İlk yardımın yalnızca kaza anlarında yapılan müdahalelerden ibaret olmadığını, aslında bilinçli birey olmanın temel bir parçası olduğunu bu kursla daha iyi anladık. Derslerde; temel yaşam desteği uygulamalarından solunum yolu tıkanmalarında yapılması gereken Heimlich manevrasına, kanamalarda turnike kullanımından kırık, çıkık, burkulmalarda doğru pozisyon vermeye kadar pek çok hayati konuyu işledik.
Yanık, donma, sıcak çarpması, zehirlenme gibi olaylara karşı nasıl müdahale edilmesi gerektiğini öğrendik. Özellikle yetişkin, çocuk ve bebeklerde yapılan kalp masajı ve suni solunum tekniklerini uygulamalı şekilde öğrenmek, herkesin bir gün ihtiyaç duyabileceği bilgiler arasında yer alıyor.
Bununla birlikte, hasta veya yaralının taşınması, olay yerinin değerlendirilmesi, psikolojik ilk yardım gibi konular da kursun önemli başlıklarındandı. Bütün bu başlıkların yalnızca teoride değil, uygulamada da karşılığı olduğunu görmek; maketlerle, senaryolarla, canlandırmalarla pekiştirmek biz katılımcılar açısından unutulmazdı.

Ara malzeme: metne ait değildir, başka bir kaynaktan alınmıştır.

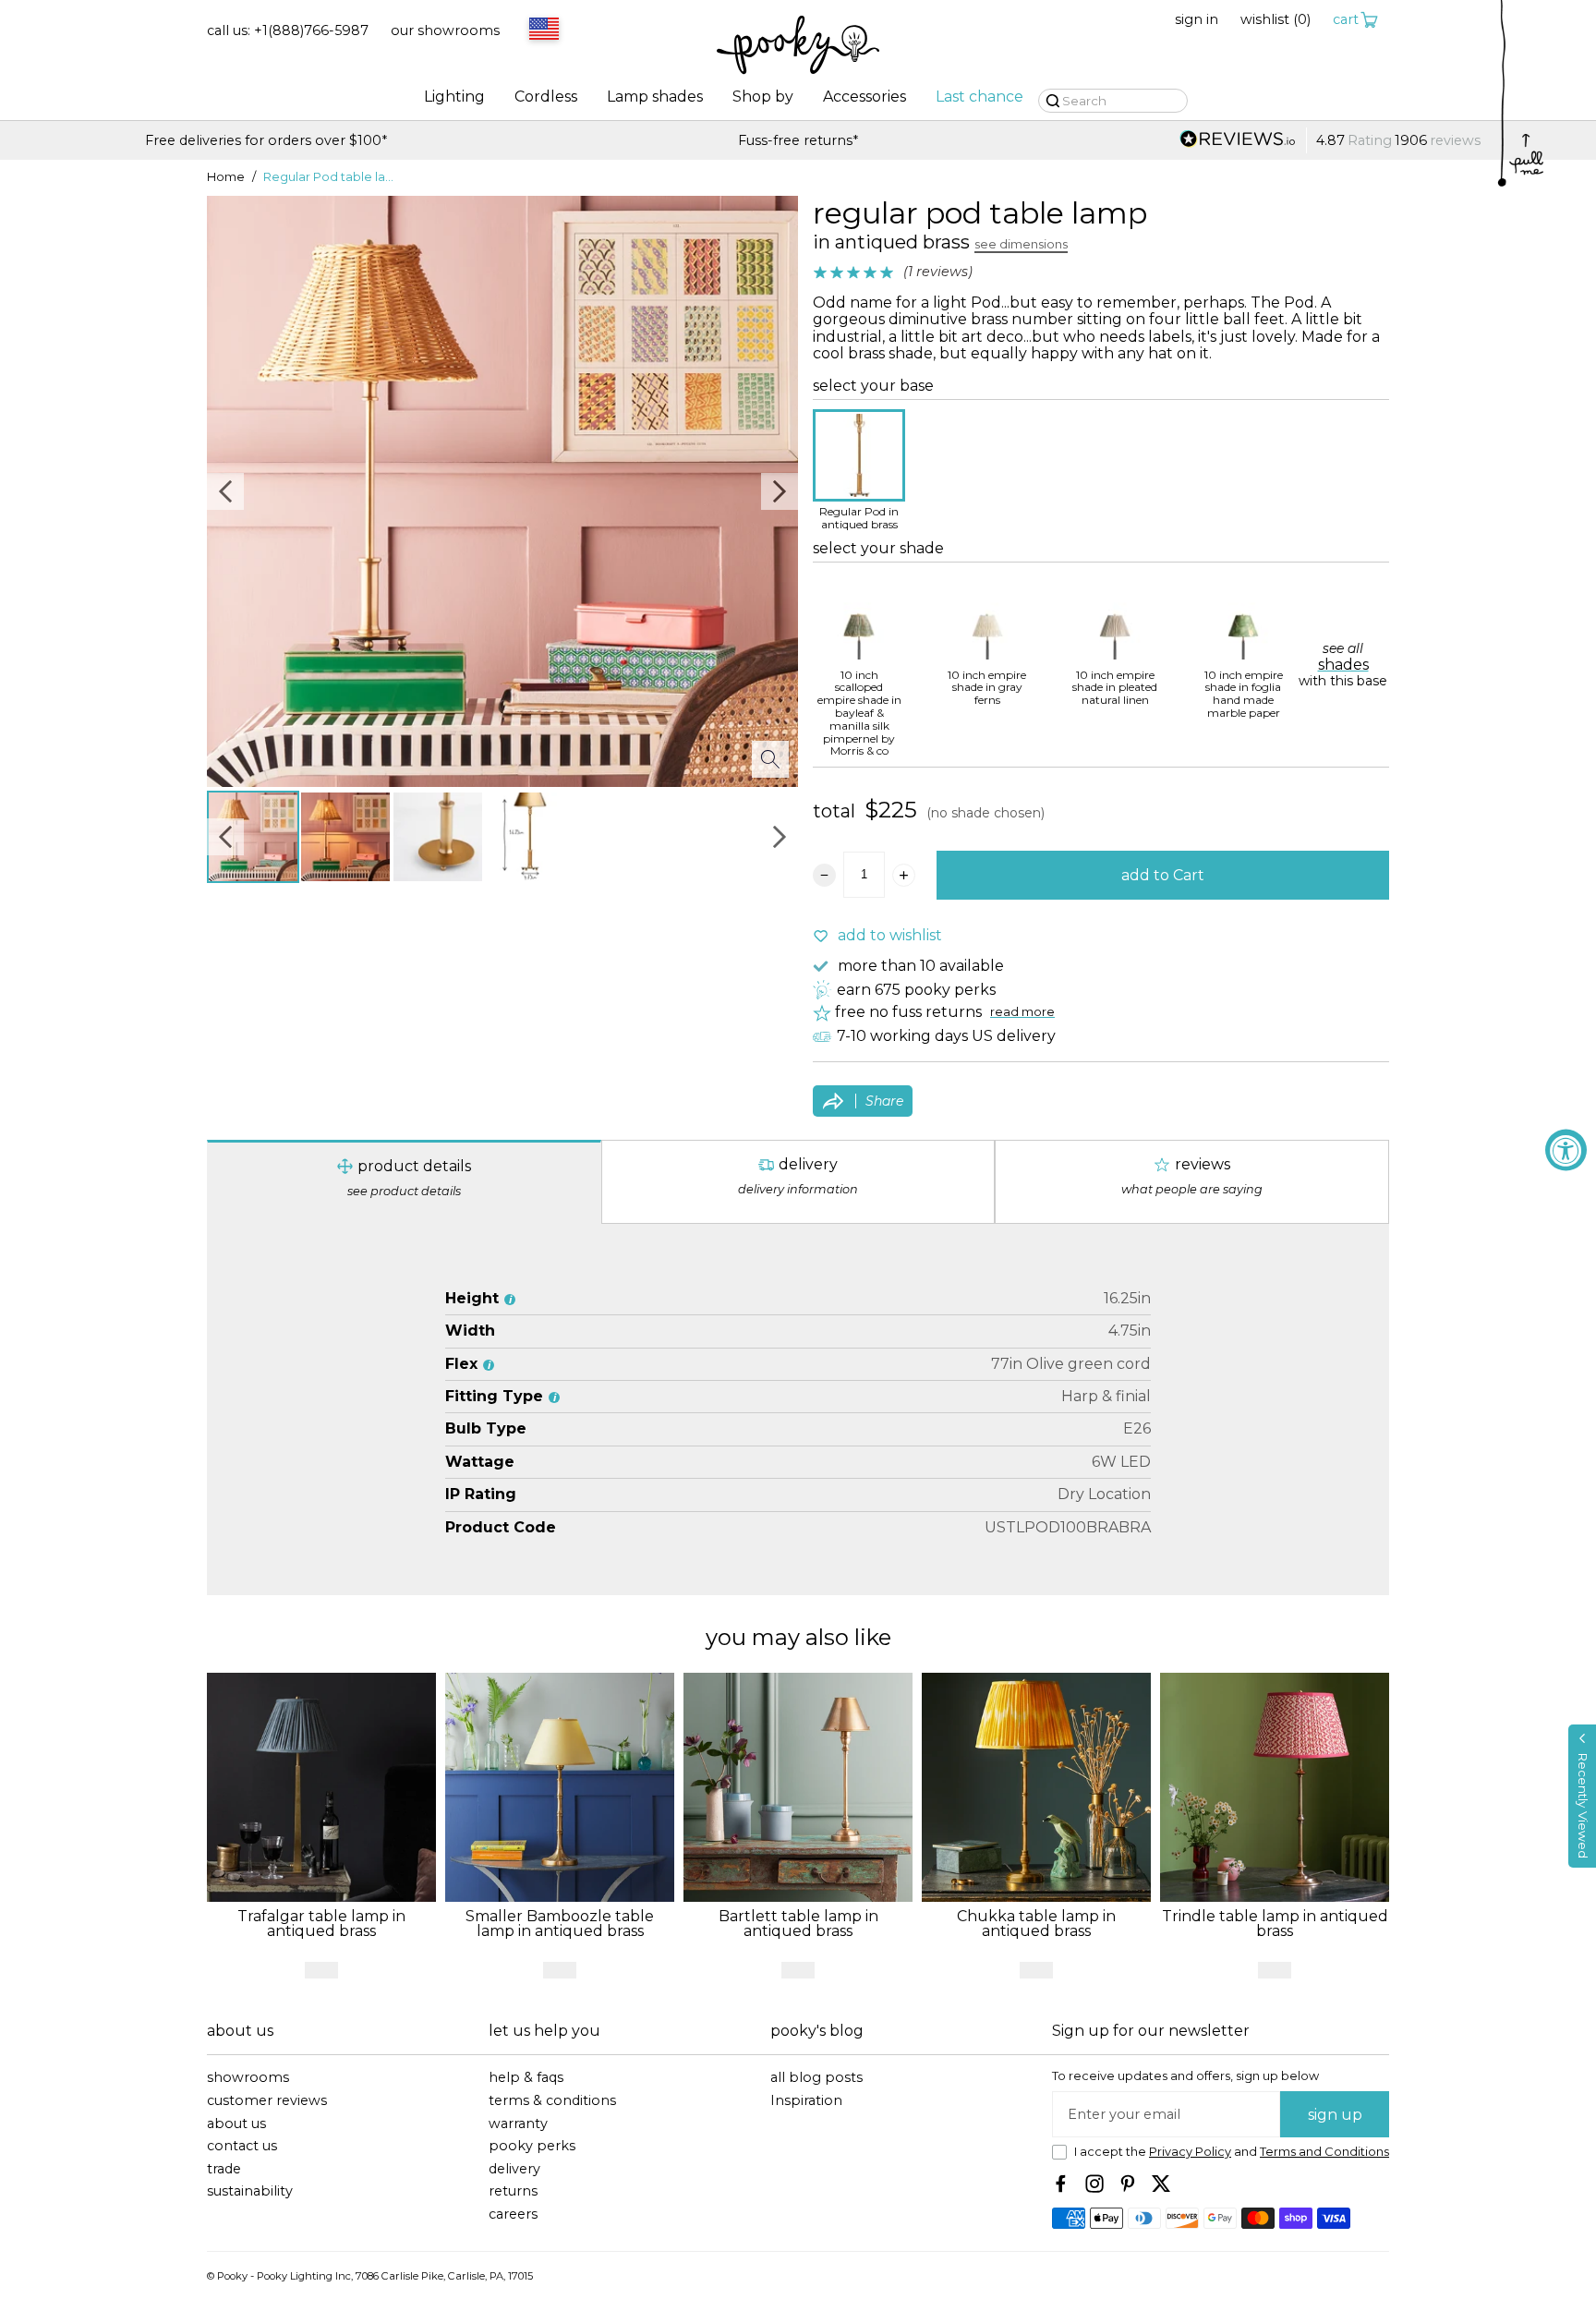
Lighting (454, 97)
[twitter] (1161, 2183)
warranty (518, 2124)
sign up (1335, 2115)
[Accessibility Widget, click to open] (1566, 1149)
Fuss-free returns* (266, 141)
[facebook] (1061, 2183)
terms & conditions (552, 2101)
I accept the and (1231, 2152)
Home (226, 177)
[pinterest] (1127, 2183)
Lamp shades (655, 97)
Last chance (979, 97)
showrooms (248, 2078)
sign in (1196, 20)
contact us (242, 2146)
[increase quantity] (903, 875)
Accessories (864, 97)
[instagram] (1094, 2183)
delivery (514, 2169)
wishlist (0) (1275, 20)
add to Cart (1162, 875)
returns (513, 2191)
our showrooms (445, 31)
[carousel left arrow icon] (225, 491)
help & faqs (526, 2078)
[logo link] (798, 46)
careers (513, 2214)
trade (224, 2169)
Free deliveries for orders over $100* (1330, 141)
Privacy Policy (1190, 2152)
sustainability (250, 2191)
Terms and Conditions (1324, 2152)
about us (236, 2124)
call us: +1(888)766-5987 (288, 31)
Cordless (545, 97)
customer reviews (267, 2101)
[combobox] (541, 30)
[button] (1582, 1796)
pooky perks (532, 2146)
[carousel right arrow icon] (779, 491)
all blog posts (816, 2078)
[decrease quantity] (824, 875)
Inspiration (806, 2101)
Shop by (762, 97)
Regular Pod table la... (328, 177)
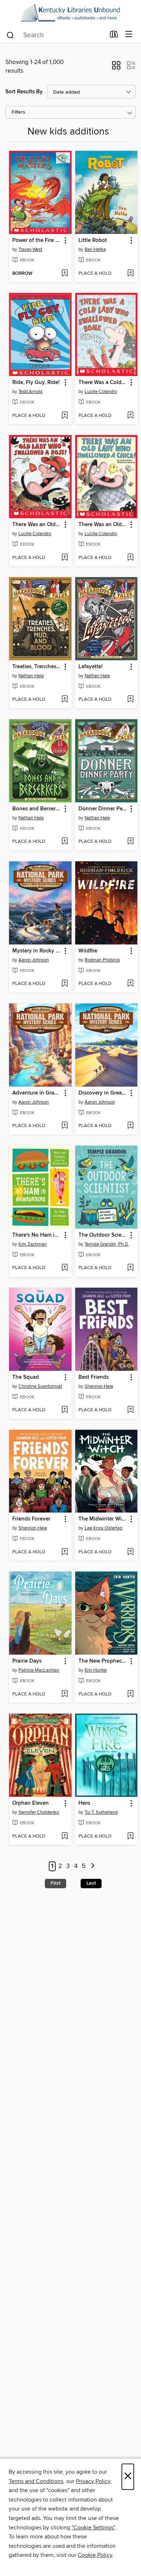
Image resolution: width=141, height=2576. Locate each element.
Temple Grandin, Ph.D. (107, 1244)
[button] (116, 67)
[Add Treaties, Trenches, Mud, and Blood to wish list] (64, 699)
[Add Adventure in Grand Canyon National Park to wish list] (64, 1126)
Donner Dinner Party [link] (103, 809)
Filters (18, 112)
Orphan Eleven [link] (30, 1803)
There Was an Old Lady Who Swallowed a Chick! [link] (103, 524)
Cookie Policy (95, 2555)
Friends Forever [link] (31, 1519)
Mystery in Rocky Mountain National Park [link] (36, 951)
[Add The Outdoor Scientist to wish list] (130, 1268)
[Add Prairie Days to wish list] (64, 1694)
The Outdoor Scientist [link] (103, 1235)
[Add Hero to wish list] (130, 1836)
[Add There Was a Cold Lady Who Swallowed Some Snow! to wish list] (130, 416)
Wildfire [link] (87, 951)
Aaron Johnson (33, 960)
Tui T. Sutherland (101, 1812)
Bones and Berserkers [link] (36, 809)
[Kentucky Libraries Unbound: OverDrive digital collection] (70, 13)
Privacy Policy (93, 2481)
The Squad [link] (25, 1377)
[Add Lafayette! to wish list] (130, 699)
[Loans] (114, 35)
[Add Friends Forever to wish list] (64, 1552)
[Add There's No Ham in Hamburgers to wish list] (64, 1268)
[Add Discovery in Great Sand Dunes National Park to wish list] (130, 1126)
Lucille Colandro (101, 391)
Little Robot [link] (92, 240)
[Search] (10, 34)
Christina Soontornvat (40, 1386)
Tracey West (30, 249)
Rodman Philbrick (102, 960)
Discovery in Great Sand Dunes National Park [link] (103, 1093)
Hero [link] (84, 1803)
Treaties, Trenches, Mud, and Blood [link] (36, 667)
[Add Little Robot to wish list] (130, 273)
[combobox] (55, 35)
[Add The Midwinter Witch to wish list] (130, 1552)
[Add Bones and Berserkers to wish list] (64, 841)
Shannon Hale (99, 1386)
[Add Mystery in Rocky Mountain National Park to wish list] (64, 984)
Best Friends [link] (93, 1377)
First (55, 1883)
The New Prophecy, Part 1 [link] (103, 1661)
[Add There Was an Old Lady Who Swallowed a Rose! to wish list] (64, 558)
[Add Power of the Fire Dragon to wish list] (64, 273)
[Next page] (92, 1866)
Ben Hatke (95, 249)
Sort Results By (24, 91)
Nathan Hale (31, 676)
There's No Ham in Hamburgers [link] (36, 1235)
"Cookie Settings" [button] (93, 2527)
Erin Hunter (96, 1670)
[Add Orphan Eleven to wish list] (64, 1836)
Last (91, 1883)
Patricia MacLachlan (38, 1670)
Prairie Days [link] (27, 1661)
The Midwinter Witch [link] (103, 1519)
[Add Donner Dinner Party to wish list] (130, 841)
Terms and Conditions (36, 2481)
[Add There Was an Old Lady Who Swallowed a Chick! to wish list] (130, 558)
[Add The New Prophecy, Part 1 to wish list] (130, 1694)
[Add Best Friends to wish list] (130, 1410)
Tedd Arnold (30, 391)
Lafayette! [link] (90, 667)
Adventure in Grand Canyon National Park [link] (36, 1093)
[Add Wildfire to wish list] (130, 984)
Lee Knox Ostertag (103, 1528)
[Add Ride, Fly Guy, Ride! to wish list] (64, 416)
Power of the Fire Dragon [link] (36, 240)
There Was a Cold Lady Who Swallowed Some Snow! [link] (103, 382)
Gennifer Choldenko (38, 1812)
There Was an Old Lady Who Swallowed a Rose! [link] (36, 524)
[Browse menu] (129, 34)
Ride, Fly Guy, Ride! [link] (36, 382)
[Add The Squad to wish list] (64, 1410)
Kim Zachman (32, 1244)
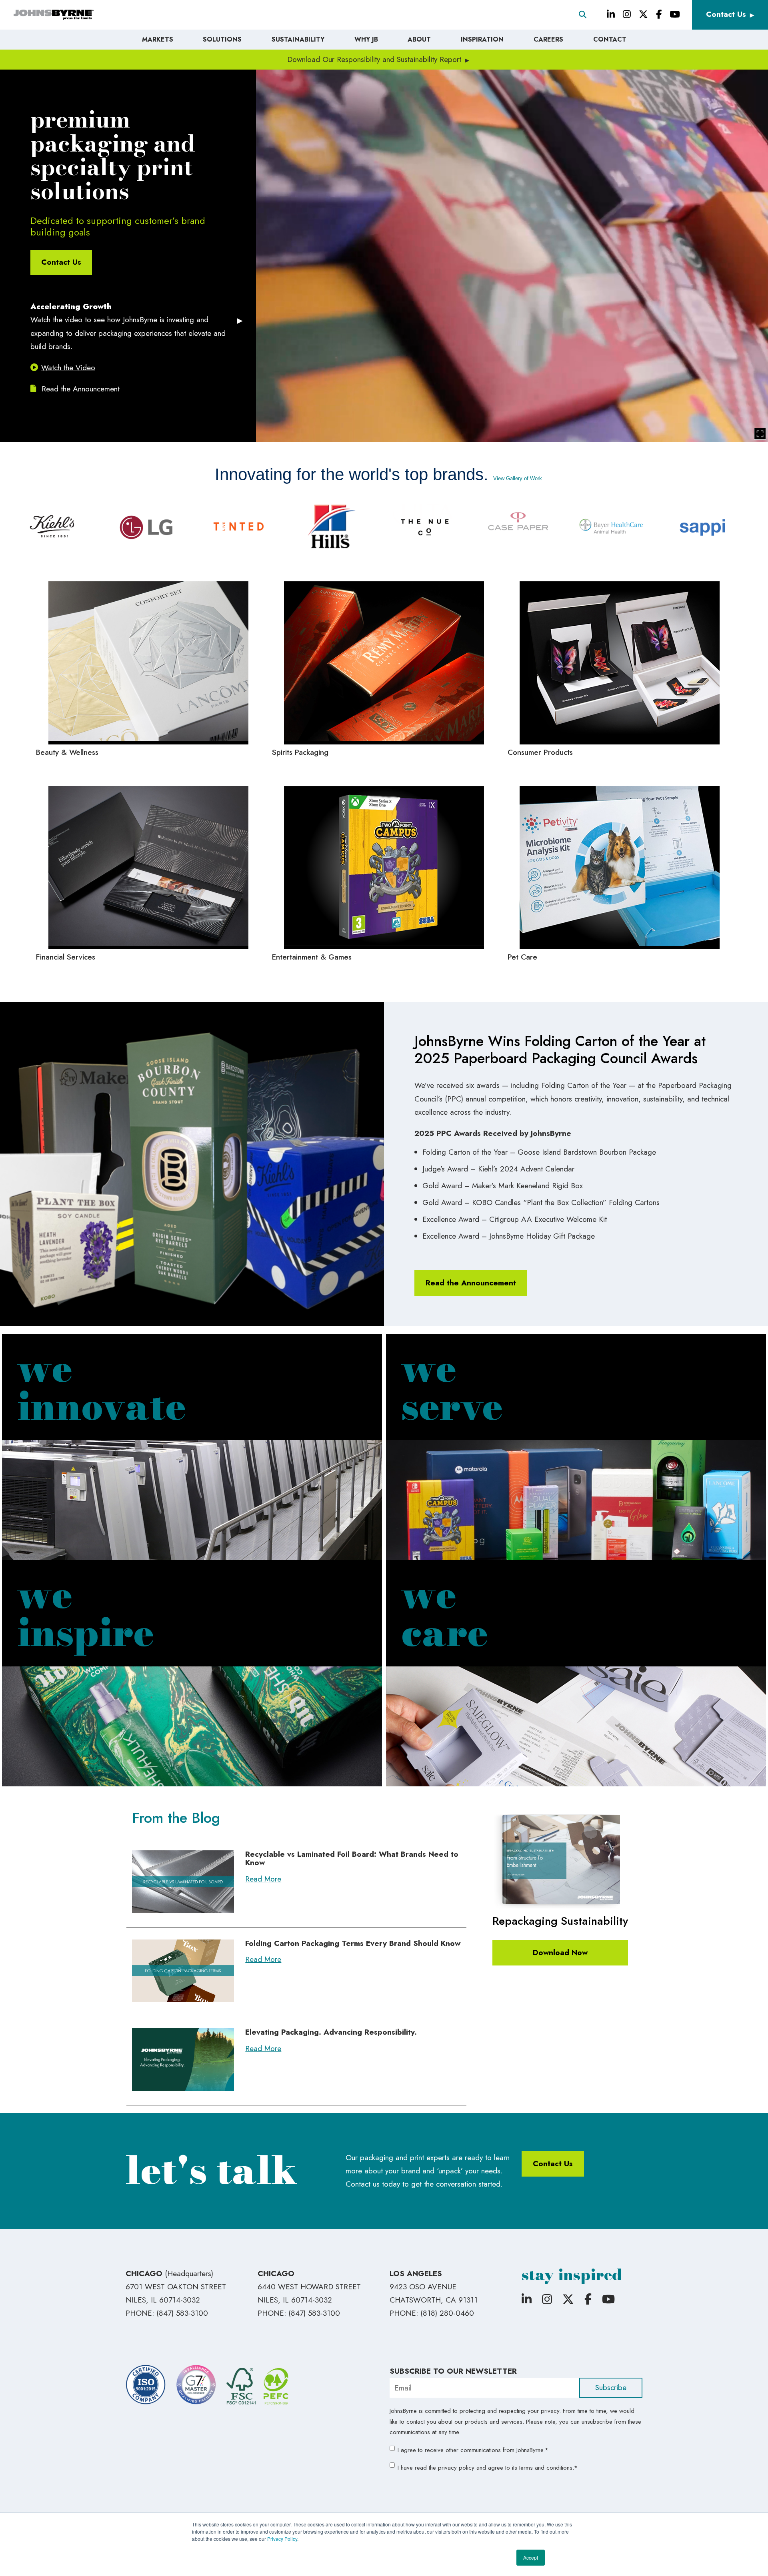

Bizler öğretmeniz. Her gün öğrencilerimizin, velilerimizin ve hatta sokaktaki bir yabancının başına gelebilecek bir sağlık krizinde ilk müdahaleyi yapabilecek bilgiyle donanmak, mesleki sorumluluğumuzun bir parçası. Ama bu kurs bize gösterdi ki, aslında bu bilgi bir “meslek gerekliliği” değil, bir “insanlık görevi”.
Erzurum İlk Yardım Eğitim Merkezi’nde geçirdiğimiz bu iki gün, bize sadece bilgi vermedi; aynı zamanda hayat kurtarmanın bazen saniyelerle yarıştığını, bazen bir dokunuşun kaderi değiştirebileceğini gösterdi.
Eğitimde emeği geçen başta Metin Tekin hocamız olmak üzere tüm uzman eğitmenlerimize gönülden teşekkür ederiz. Hayatın nerede, ne zaman bizi sınayacağı belli olmaz. O yüzden her bireyin bu eğitimi alması, sadece kendi güvenliği için değil, başkalarının yaşamı için de bir umut demektir.
Unutmayalım: İlk yardım bilmek, yaşama tutunmanın ilk adımıdır.